Late last year McCarthy decided the colt needed to head south to warmer climates, and Tampa Bay Downs was the chosen destination. McCarthy and Miller had become acquainted in the stables in Kentucky, and McCarthy decided to put the horse in Miller's care, with intentions of following the pair to Florida after a few weeks.
General Quarters thrived immediately under the Gulf Coast sun.
"He just loves it here; he loves the track," said Miller, a horse racing lifer who first got his training license at Calder in 1977. "This is hands down the best place in the country to be in the winter. The track, the surface, the people, the atmosphere, and the horses just love it. They're so happy, and that's what we've been doing, just keeping him happy."

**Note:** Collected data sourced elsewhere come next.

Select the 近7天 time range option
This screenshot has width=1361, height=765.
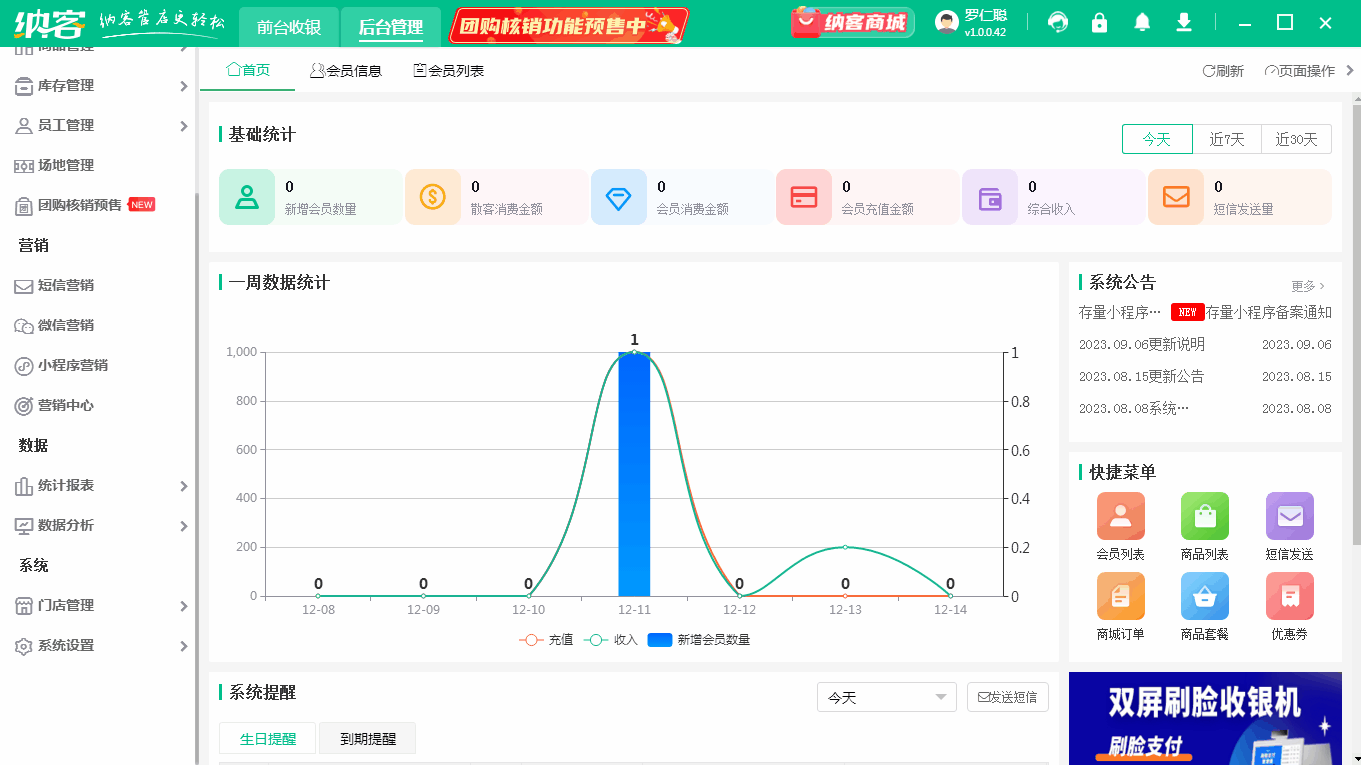click(x=1227, y=139)
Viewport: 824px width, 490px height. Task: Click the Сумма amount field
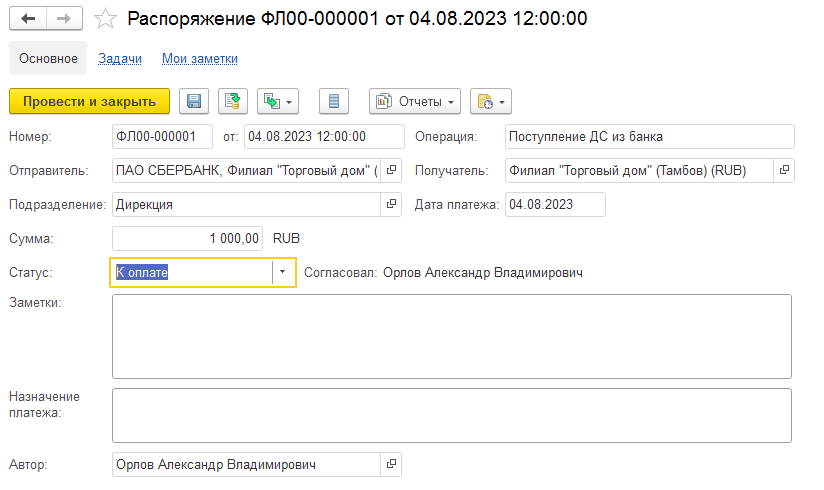[x=189, y=238]
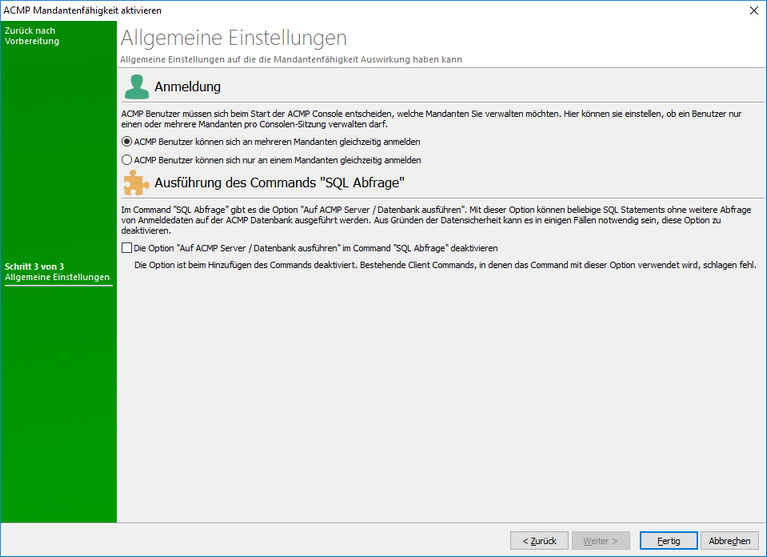Go back with the '< Zurück' button
Screen dimensions: 767x557
(539, 540)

In General Quarters' first two outings at Tampa Bay Downs, he showed improvement, finishing second Dec. 27 to Top Seed(another Sam Davis contender), before another strong second to Musket Man in the Pasco. In both races the horse was forced wide and was unable to make up ground.
Miller and McCarthy were confident heading into the $225,000 Sam F. Davis, but all the positive energy and high hopes were almost dashed just 24 hours before the race. The horse playfully jumped in the air and kicked himself, causing considerable swelling on his leg and anxiety among his training staff. McCarthy spent two hours hosing him, icing him, and rubbing him with alcohol. By evening the swelling had gone down and the crisis had subsided.
On race day General Quarters was back to his normal self, laid back, relaxed, and appearing to be unaware that anything out of the ordinary was in his future. He spent most of the afternoon lying down, and showed no signs of anxiety as the race approached.
James Lopez was in the irons for the race, as he has been since General Quarters made his way south. The race, at 1 1/16 miles, was a step up in distance, but Miller was confident it was a step the colt was ready to take. Out of the Unbridled's Song mare Ecology, he'd been bred to handle distance, Miller surmised, and he'd prove it on the track. McCarthy and Miller's plan was for him to stay inside, stalk the leaders until he reached the three-eighths pole, and then go for the lead. Lopez executed the plan perfectly.
"We had a dream run," Lopez said. "I sat in behind the leader and just stayed there until it was time to go, and he went."
Lopez had learned a valuable lesson from the previous two races, in which General Quarters came up just short.
"He had stopped on me sprinting in the last two races but I probably had him on the lead too soon. So I learned something and he learned something," he said. "He was just reaching out at the end, and, yes, I am sure he can get the next sixteenth."
Lopez raised his crop triumphantly as General Quarters cruised across the finish line in 1:43.54. Both Miller and McCarthy were jubilant in the aftermath of the victory, McCarthy near tears as he embraced trainer and jockey. The idea of a trip to Churchill Downs in May was on everybody's mind, but victory here, today, was very sweet.
"I tell you what, it was overwhelming," said McCarthy. "I knew he could do it in my heart, because we've watched him do it every morning."
McCarthy, who has had one horse nominated for the Kentucky Derby in his long career, and who currently has a stable of two horses, was emphatic in his plans for General Quarters from here on out.
"Well, it possibly will be to the Tampa Bay Derby (gr. III)," he said with a look of measured determination, "then on to the Blue Grass (gr. I), and on to the Derby."
The Sam F. Davis winner was bred in Kentucky by Mr. and Mrs. R. David Randal.